PASSAGE TO READ:

Have you recently started using git? Or using it for a long time but still have the feeling you are missing something or not able to relate the concepts. So, here you will boost up yourself and become a power user in git.................!!!
What is Git ?
Git is a Distributed Revision Control System.
In order to make it more easier to understand, we can break Git as :
- Distributed
- Revision
- Control
- System
Types of Command :
Git has two types of Command:
- Porcelain Commands (High level commands):
Things with which the user interacts and gets work done.
$ git help -a` *Shows the main porcelain commands
git add
git commit
git push
git pull
git branch
git checkout
git merge
git rebase ...
- Plumbing Commands (Low level Commands):
Things which git uses internally to get things done.
git cat-file
git hash-objects
git count-objects ...
If you are wondering why I have mentioned the commands and its type, then you need to wait as it will make more sense when you read the rest of the blog.
If you want to understand Git, don't focus on learning the commands. Instead learn the model. So to have effective understanding, imagine that git is a model layered like the Earth's structure as shown below.
Assuming that Git is structured like Earth's structure because even in Git, there are four layers similar to four layers of Earths that is
- LAYER 1 : System
- LAYER 2 : Control
- LAYER 3 : Revision
- LAYER 4 : Distributed
In this blog we will talk about Earth's structure inside out, that is we will begin digging from the inner layer and will reach the crust having explained all the four layers of Git. So let's understand each layer thoroughly.
Layer 1 : System
In this section, we will understand how git at core is just a map. This means that it's a table with keys and Values where Values are any sequence of Bytes
When a sequence of values are passed in Git, it generates a key(hash) for it. Every value has its own hash which are calculated using “SHA1 algorithm" and we know that SHA1 hashes are always unique.
So, in the image below we find the hash of string badminton. In this "Badminton" is a value and "f50df...fa1" is key(hash) for it. A sample command is shown below
echo "Badminton" | git hash-object --stdi
We echo the Badminton and pipe(|) the result into a git plumbing command called hash-object and also tell the hash-object to get its result from stdin(standard input or getting direct input instead from a file).
Every Hash is a key and it has a value which can be decoded and read using another plumbing command called git cat-file
. When we decode a hash, we get objects which are explained below.

PROBLEMS:
A) List every layer of Git named in the Git tutorial, with its number.
B) Extend the Git tutorial beyond its last sentence, covering the objects you get when a hash is decoded.
The data below comes from a separate source.

SOURCE EXCERPT:

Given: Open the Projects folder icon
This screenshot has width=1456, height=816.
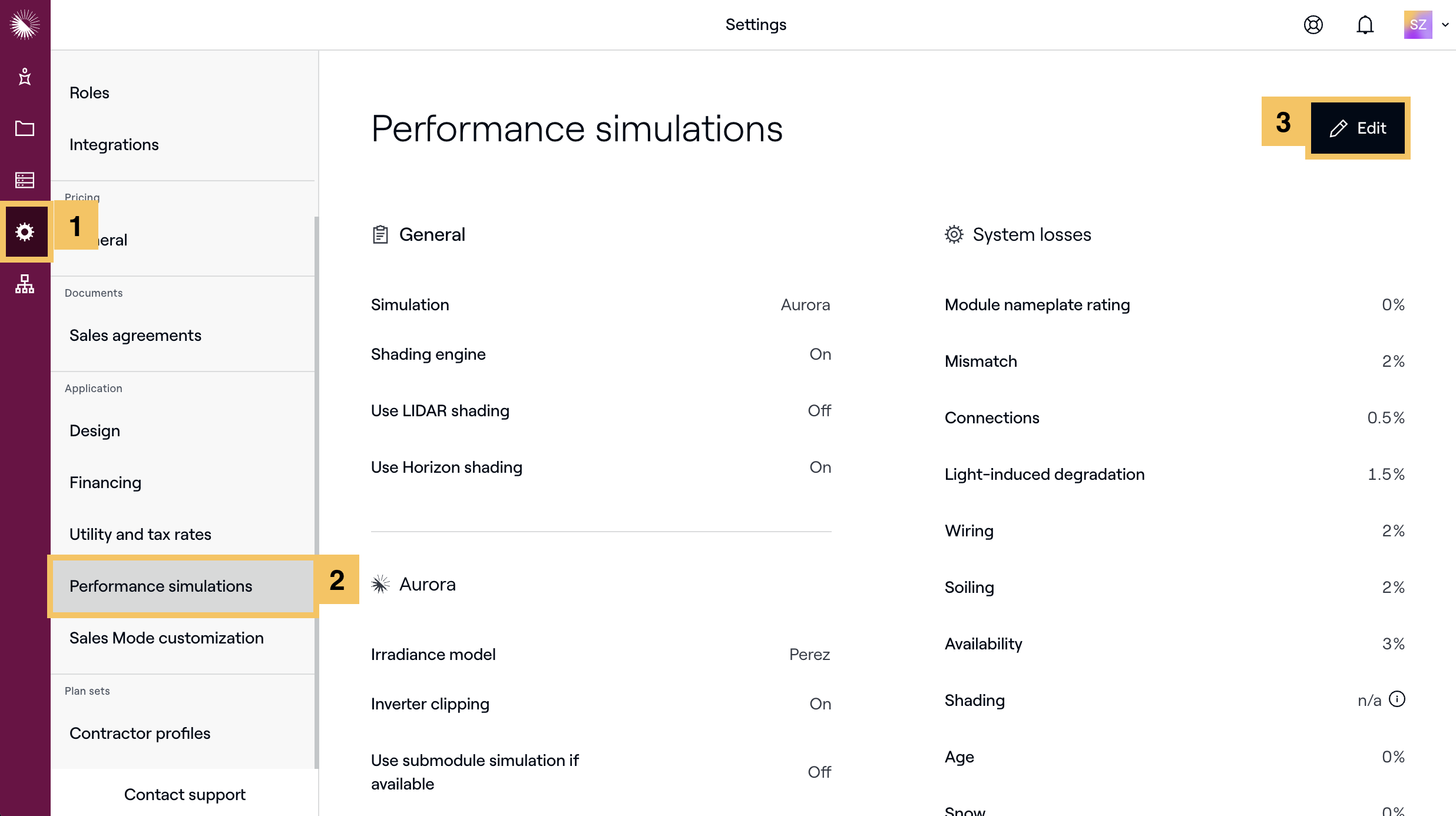Looking at the screenshot, I should [x=25, y=128].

TASK-BY-TASK ANSWERS:
A)
- Layer 1: System
- Layer 2: Control
- Layer 3: Revision
- Layer 4: Distributed

B)
Git objects are present in .git/objects
. Git has four types of objects: blobs
, trees
, commits
and tags
.
BLOB
: Any arbitrary file having plain text or any type of content is called blob.
TREES
: Equivalent of directories i.e. a tree is a directory stored in Git.
COMMITS
: A commit holds metadata for each commit into the repository including the author, committer, commit date and log message.
ANNOTATED TAG
: A name which is assigned to a commit. It's difficult to remember a commit hash, so we provide a name to hash just like a Domain name to IP.
Let's see where the hashes are stored.
Lets understand how and where git stores the hash values. Taking example of Badminton again as explained above
First initialize the git repository by using the command
$ git init
So in the below image it shows the hash value of Badminton is stored here in the .git/objects/f5
repository.
Note You will notice directories inside .git/objects
and their names starting with 2 letters as shown below f5. Git uses the first two letters of the hash and makes a directory out of it and the rest of the hash is stored in it as it is.
In the below image the command
$ git cat-file f50dfa851f76f8d7e89660e40cc0bdc34ee77fa1 -t
Note:
t
: gives the file type in which the hash is stored
cat-file
: It is a plumbing command which reads the data inside.
$ git cat-file f50dfa851f76f8d7e89660e40cc0bdc34ee77fa1 -p
p
: It is called pretty print as it prints the data inside the objects
As it got stored in the form of a blob. So we can track in the above example where our information is saved hence a map is formed or we can say persistent map.
Here we finished with the first layer of git that is the system
and also got the idea of keys and values. Moving further we come to the second layer of our model.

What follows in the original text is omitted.